MPF: manutenção do Enem na pandemia viola a constituição

Para a Procuradoria não há oferta de educação digna em contextos como o atual, em que estão acentuadas as desigualdades

sab, 16/05/2020 - 09:17
Marcelo Camargo/Agência Brasil Mesmo diante da pandemia, o governo federal anunciou a abertura de inscrições Marcelo Camargo/Agência Brasil

O fornecimento de conteúdo escolar em período de pandemia segue cercado de precariedade, diversidade de situações e, principalmente, desigualdade – contrariando o que estabelece a Constituição Federal de 1988 ao tratar dos objetivos fundamentais da República. 

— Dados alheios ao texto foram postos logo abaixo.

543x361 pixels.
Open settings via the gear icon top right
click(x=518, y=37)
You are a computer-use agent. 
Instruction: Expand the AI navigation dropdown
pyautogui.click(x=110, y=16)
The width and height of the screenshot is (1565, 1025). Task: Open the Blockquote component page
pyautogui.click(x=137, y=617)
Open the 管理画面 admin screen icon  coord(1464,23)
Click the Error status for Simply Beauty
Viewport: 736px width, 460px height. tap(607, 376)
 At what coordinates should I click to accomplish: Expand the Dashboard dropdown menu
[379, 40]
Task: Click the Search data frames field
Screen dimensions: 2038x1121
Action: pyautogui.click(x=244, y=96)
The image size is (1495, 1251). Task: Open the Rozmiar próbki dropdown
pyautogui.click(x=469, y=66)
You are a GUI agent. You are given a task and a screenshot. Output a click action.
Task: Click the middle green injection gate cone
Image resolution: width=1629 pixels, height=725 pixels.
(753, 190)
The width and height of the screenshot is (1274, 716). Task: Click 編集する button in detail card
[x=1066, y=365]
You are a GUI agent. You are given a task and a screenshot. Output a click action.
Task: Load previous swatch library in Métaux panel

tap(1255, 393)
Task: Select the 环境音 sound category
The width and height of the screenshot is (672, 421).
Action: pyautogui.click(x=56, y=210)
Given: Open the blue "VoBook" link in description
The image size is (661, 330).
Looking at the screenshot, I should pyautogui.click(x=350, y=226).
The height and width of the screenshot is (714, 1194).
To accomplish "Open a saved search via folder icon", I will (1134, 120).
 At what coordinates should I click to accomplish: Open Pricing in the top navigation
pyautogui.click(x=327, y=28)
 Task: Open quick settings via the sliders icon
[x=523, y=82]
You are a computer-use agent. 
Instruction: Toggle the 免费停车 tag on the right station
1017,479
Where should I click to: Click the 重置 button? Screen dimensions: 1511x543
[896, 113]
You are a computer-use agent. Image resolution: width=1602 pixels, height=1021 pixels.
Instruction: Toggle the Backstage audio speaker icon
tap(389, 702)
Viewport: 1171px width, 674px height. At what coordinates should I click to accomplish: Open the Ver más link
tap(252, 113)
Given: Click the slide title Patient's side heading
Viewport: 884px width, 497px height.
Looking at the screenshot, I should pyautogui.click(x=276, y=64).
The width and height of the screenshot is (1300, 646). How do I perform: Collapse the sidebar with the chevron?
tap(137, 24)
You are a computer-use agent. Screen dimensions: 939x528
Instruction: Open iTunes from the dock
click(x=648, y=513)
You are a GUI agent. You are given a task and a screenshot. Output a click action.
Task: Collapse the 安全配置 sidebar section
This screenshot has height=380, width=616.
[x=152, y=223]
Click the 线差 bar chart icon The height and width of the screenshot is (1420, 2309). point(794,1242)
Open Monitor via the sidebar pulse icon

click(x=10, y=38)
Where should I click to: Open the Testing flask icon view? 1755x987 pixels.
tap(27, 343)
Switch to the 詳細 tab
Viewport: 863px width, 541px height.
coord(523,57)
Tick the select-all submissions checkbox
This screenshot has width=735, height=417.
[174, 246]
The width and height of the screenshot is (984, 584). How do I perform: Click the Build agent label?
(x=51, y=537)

O posicionamento é da Procuradoria Federal dos Direitos do Cidadão (PFDC/MPF), órgão do Ministério Público Federal, e está em uma nota técnica publicada nesta sexta-feira (15) e encaminhada ao Ministério da Educação, ao Instituto Nacional de Estudos e Pesquisas (Inep) e ao Conselho Nacional de Educação. 

O documento traz orientações e parâmetros acerca da garantia do direito à educação em tempos de pandemia e os impactos desproporcionais do não adiamento do Exame Nacional do Ensino Médio (Enem) 2020.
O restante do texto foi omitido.